### [WHAT YOU HAVE TO DO]
Filter the records below down to lines containing "Given".

### [EXTRACTED DATA]

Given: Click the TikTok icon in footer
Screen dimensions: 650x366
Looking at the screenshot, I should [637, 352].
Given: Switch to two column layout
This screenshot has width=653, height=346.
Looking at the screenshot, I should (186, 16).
--
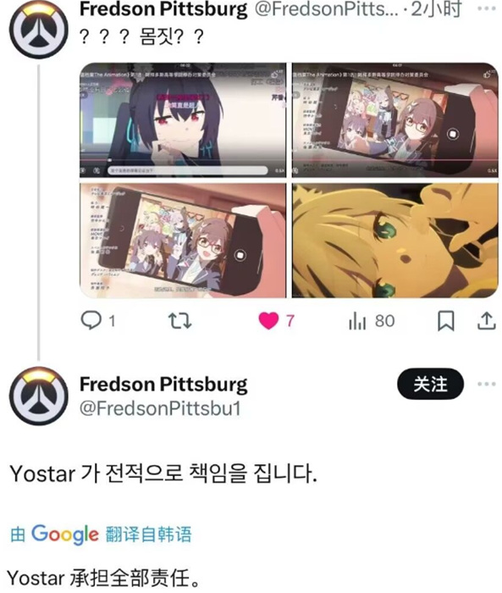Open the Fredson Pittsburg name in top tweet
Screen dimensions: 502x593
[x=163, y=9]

### [OUTPUT BELOW]
Given: Click the TikTok icon in footer
Given: Switch to two column layout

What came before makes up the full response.